Self-trust seems like a problem on paper, but the reality is that normal mathematics uses very few universes. Concretely, the proof of the Feit-Thompson theorem in Coq, with all the related theories, uses 4 universes. If you have a system certified in type theory, then you can still reason about it. Possibly one universe higher, but that is not a problem (as far as anybody knows).

[tbt]

>Self-trust seems like a problem on paper, but the reality is that normal mathematics uses very few universes.

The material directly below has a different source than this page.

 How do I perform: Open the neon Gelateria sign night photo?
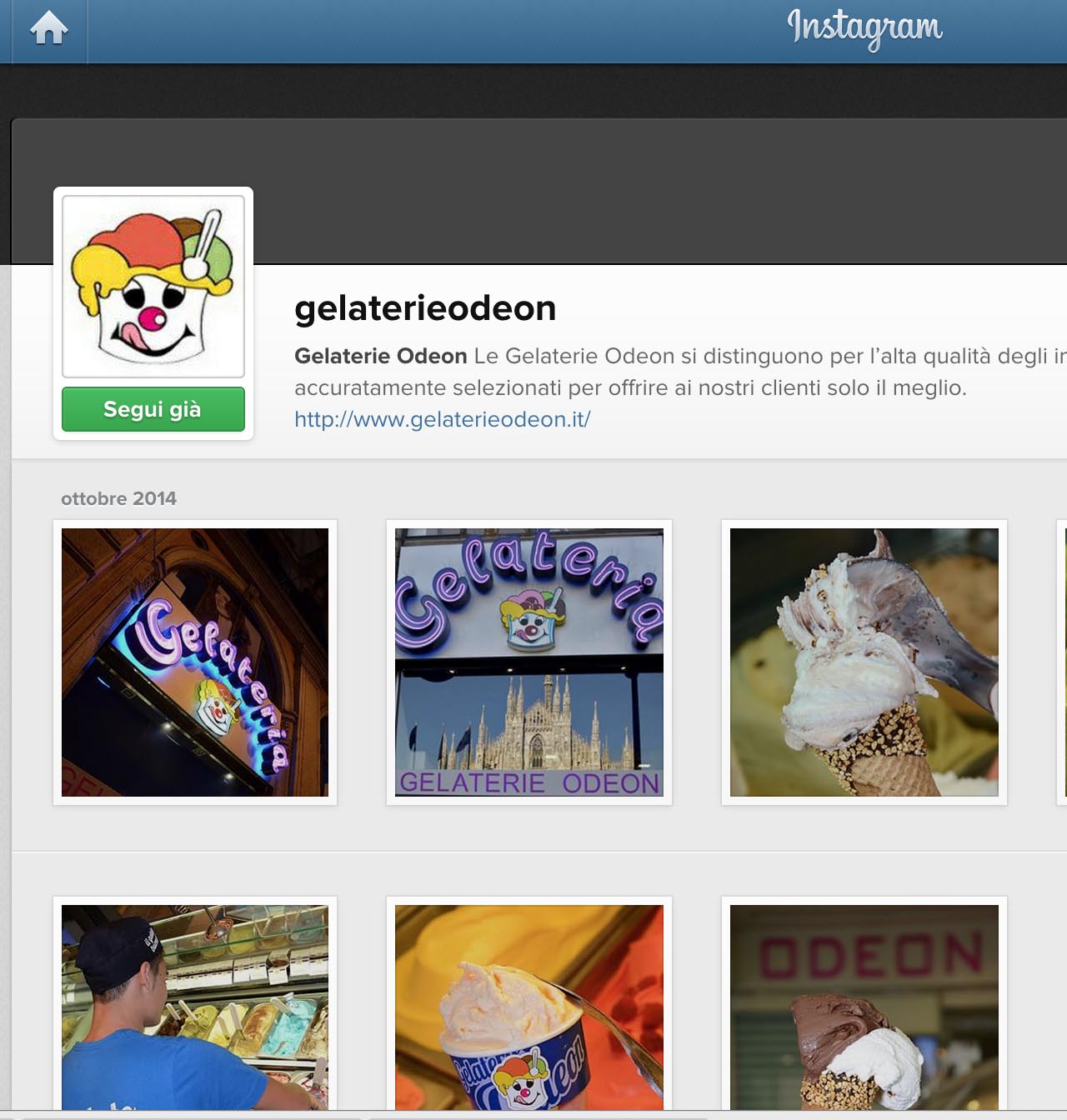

Self-trust (broadly construed) is interesting to me because it seems relevant to designing goal-based agents that are "stable", in the sense that they trust that future versions of themselves will have accurate beliefs (and therefore don't have an incentive to mess around with their systems for forming beliefs). If we try to formalize this intuition with "beliefs" as theorems proven by a formal system, we run into reflection problems; having your theorem prover assert that it will keep outputting only true statements feels awfully close to asserting its own soundness. So even if your agent can perform all the usual mathematical reasoning it needs, it still can't do all the useful reasoning about itself (it would need another large cardinal... and then another...).

The self-trust property in the paper says that it's possible to "learn from experience" that your future self is probably going to have pretty good beliefs. Specifically, a logical inductor P_n learns (roughly speaking) that "if P_f(n) thinks Phi is likely, then Phi is likely", where f(n) can be a fast-growing computable function. That is, on day n, P_n believes a sort of "probabilistic soundness" condition for its future self P_f(n). This is weaker than full soundness in at least two ways, but it is fully "reflective" in the sense that P believes this of itself.